§ Stored entries:
--------------------

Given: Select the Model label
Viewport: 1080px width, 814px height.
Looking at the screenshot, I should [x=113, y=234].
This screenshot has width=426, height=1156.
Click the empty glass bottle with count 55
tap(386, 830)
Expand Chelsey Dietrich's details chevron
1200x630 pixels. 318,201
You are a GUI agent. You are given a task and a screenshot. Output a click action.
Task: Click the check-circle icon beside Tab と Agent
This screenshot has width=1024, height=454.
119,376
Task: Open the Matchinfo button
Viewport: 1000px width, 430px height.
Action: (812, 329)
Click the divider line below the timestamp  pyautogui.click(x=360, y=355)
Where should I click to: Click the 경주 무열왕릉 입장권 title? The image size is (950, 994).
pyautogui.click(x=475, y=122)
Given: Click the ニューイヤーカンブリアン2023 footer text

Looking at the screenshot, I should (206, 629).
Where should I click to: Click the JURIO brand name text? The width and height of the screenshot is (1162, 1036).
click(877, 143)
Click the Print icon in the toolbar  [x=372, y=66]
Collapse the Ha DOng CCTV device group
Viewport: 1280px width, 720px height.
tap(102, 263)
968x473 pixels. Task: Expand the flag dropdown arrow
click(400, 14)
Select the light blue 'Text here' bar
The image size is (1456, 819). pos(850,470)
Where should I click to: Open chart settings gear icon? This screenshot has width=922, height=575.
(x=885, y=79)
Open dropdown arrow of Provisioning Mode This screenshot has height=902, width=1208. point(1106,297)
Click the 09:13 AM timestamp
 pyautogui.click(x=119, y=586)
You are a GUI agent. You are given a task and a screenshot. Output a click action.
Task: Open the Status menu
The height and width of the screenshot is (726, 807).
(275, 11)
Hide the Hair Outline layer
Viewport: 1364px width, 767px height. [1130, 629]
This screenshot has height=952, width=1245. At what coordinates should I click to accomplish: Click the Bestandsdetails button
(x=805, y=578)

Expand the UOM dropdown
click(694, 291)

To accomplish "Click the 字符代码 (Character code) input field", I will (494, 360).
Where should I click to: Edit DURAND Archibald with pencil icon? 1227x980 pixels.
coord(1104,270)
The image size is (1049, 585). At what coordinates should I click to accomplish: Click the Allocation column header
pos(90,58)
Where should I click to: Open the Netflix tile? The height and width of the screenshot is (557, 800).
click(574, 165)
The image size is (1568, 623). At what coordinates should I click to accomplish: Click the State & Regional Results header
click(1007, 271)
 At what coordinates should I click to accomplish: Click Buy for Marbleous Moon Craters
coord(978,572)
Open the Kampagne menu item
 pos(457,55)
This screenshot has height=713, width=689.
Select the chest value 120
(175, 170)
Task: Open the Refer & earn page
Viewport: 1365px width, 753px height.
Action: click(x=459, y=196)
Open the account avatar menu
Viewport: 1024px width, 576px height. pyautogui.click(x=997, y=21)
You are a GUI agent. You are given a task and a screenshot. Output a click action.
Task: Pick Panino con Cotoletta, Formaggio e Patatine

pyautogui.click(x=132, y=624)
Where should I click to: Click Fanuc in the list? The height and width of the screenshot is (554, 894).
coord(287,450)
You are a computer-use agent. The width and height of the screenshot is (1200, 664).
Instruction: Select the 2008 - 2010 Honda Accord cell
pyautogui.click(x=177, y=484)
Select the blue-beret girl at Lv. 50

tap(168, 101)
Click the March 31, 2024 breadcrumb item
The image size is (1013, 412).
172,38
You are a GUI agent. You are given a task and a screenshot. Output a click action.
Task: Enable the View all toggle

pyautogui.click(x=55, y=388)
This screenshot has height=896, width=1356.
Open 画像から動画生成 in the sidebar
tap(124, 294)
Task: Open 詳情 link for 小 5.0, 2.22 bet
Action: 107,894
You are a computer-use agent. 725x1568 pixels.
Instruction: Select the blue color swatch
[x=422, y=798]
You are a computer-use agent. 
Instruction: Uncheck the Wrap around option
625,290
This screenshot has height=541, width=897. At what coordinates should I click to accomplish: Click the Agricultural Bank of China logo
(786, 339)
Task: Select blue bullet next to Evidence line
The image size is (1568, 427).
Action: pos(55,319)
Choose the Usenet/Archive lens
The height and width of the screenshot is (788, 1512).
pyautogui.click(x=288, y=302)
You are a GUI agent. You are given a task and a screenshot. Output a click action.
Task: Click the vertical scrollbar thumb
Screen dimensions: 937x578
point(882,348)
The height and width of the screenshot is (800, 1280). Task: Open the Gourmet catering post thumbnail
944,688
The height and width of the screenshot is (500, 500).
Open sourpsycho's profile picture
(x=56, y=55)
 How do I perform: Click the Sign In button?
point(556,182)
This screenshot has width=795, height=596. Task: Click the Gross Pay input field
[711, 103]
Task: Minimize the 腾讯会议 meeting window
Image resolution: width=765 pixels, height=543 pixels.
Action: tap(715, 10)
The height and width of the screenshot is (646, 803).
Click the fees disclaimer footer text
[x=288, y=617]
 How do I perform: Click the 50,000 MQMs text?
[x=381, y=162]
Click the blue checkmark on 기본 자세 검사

--------------------

Please restate only the opening stretch of the records above: every line from the first through the one containing "Click the Print", exactly as written.

Given: Select the Model label
Viewport: 1080px width, 814px height.
Looking at the screenshot, I should [x=113, y=234].
This screenshot has width=426, height=1156.
Click the empty glass bottle with count 55
tap(386, 830)
Expand Chelsey Dietrich's details chevron
1200x630 pixels. 318,201
You are a GUI agent. You are given a task and a screenshot. Output a click action.
Task: Click the check-circle icon beside Tab と Agent
This screenshot has width=1024, height=454.
119,376
Task: Open the Matchinfo button
Viewport: 1000px width, 430px height.
Action: (812, 329)
Click the divider line below the timestamp  pyautogui.click(x=360, y=355)
Where should I click to: Click the 경주 무열왕릉 입장권 title? The image size is (950, 994).
pyautogui.click(x=475, y=122)
Given: Click the ニューイヤーカンブリアン2023 footer text

Looking at the screenshot, I should (206, 629).
Where should I click to: Click the JURIO brand name text? The width and height of the screenshot is (1162, 1036).
click(877, 143)
Click the Print icon in the toolbar  [x=372, y=66]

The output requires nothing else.